### TASK OBJECTIVE
For this exercise, transcribe all the records below exactly.

### EXCERPTED DATA
<<<<

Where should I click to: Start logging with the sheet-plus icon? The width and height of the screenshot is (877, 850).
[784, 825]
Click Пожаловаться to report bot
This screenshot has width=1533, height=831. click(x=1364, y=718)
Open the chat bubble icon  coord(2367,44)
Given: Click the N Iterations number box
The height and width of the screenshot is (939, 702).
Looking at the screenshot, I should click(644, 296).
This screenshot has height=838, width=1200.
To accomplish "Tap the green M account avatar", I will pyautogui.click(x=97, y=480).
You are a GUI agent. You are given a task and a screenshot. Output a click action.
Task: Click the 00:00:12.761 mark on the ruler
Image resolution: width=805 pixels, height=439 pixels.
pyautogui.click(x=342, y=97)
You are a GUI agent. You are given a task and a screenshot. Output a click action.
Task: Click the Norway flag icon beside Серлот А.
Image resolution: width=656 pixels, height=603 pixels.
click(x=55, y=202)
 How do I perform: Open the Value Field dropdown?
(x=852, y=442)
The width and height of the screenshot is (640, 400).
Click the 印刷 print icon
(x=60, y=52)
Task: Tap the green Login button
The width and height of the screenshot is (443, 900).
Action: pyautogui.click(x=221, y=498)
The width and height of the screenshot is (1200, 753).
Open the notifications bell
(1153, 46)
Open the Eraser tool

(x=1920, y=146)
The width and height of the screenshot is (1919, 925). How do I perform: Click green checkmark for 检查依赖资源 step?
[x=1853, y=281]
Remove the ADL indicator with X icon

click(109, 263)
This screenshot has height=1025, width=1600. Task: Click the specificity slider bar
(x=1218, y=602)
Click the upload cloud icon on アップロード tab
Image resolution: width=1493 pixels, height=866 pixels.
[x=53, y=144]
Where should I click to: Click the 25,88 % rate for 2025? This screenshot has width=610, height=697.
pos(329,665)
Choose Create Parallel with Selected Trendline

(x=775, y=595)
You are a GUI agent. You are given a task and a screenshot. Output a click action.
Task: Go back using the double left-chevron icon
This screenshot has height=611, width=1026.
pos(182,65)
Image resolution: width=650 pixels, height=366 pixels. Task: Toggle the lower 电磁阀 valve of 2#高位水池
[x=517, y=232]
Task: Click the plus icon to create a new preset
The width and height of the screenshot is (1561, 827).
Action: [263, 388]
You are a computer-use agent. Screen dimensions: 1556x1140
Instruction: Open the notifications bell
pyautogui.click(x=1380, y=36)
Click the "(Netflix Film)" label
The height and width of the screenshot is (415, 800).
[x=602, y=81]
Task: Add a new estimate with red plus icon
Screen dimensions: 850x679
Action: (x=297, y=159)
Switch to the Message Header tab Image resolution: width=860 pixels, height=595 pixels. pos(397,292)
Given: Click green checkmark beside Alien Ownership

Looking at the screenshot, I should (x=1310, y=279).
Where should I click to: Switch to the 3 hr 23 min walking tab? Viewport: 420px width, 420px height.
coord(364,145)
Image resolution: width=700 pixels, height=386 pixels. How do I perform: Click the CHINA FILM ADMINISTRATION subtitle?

>>>>

### TASK SOLUTION
Where should I click to: Start logging with the sheet-plus icon? The width and height of the screenshot is (877, 850).
[784, 825]
Click Пожаловаться to report bot
This screenshot has width=1533, height=831. click(x=1364, y=718)
Open the chat bubble icon  coord(2367,44)
Given: Click the N Iterations number box
The height and width of the screenshot is (939, 702).
Looking at the screenshot, I should click(644, 296).
This screenshot has height=838, width=1200.
To accomplish "Tap the green M account avatar", I will pyautogui.click(x=97, y=480).
You are a GUI agent. You are given a task and a screenshot. Output a click action.
Task: Click the 00:00:12.761 mark on the ruler
Image resolution: width=805 pixels, height=439 pixels.
pyautogui.click(x=342, y=97)
You are a GUI agent. You are given a task and a screenshot. Output a click action.
Task: Click the Norway flag icon beside Серлот А.
Image resolution: width=656 pixels, height=603 pixels.
click(x=55, y=202)
 How do I perform: Open the Value Field dropdown?
(x=852, y=442)
The width and height of the screenshot is (640, 400).
Click the 印刷 print icon
(x=60, y=52)
Task: Tap the green Login button
The width and height of the screenshot is (443, 900).
Action: pyautogui.click(x=221, y=498)
The width and height of the screenshot is (1200, 753).
Open the notifications bell
(1153, 46)
Open the Eraser tool

(x=1920, y=146)
The width and height of the screenshot is (1919, 925). How do I perform: Click green checkmark for 检查依赖资源 step?
[x=1853, y=281]
Remove the ADL indicator with X icon

click(109, 263)
This screenshot has height=1025, width=1600. Task: Click the specificity slider bar
(x=1218, y=602)
Click the upload cloud icon on アップロード tab
Image resolution: width=1493 pixels, height=866 pixels.
[x=53, y=144]
Where should I click to: Click the 25,88 % rate for 2025? This screenshot has width=610, height=697.
pos(329,665)
Choose Create Parallel with Selected Trendline

(x=775, y=595)
You are a GUI agent. You are given a task and a screenshot. Output a click action.
Task: Go back using the double left-chevron icon
This screenshot has height=611, width=1026.
pos(182,65)
Image resolution: width=650 pixels, height=366 pixels. Task: Toggle the lower 电磁阀 valve of 2#高位水池
[x=517, y=232]
Task: Click the plus icon to create a new preset
The width and height of the screenshot is (1561, 827).
Action: [263, 388]
You are a computer-use agent. Screen dimensions: 1556x1140
Instruction: Open the notifications bell
pyautogui.click(x=1380, y=36)
Click the "(Netflix Film)" label
The height and width of the screenshot is (415, 800).
[x=602, y=81]
Task: Add a new estimate with red plus icon
Screen dimensions: 850x679
Action: (x=297, y=159)
Switch to the Message Header tab Image resolution: width=860 pixels, height=595 pixels. pos(397,292)
Given: Click green checkmark beside Alien Ownership

Looking at the screenshot, I should (x=1310, y=279).
Where should I click to: Switch to the 3 hr 23 min walking tab? Viewport: 420px width, 420px height.
coord(364,145)
Image resolution: width=700 pixels, height=386 pixels. How do I perform: Click the CHINA FILM ADMINISTRATION subtitle?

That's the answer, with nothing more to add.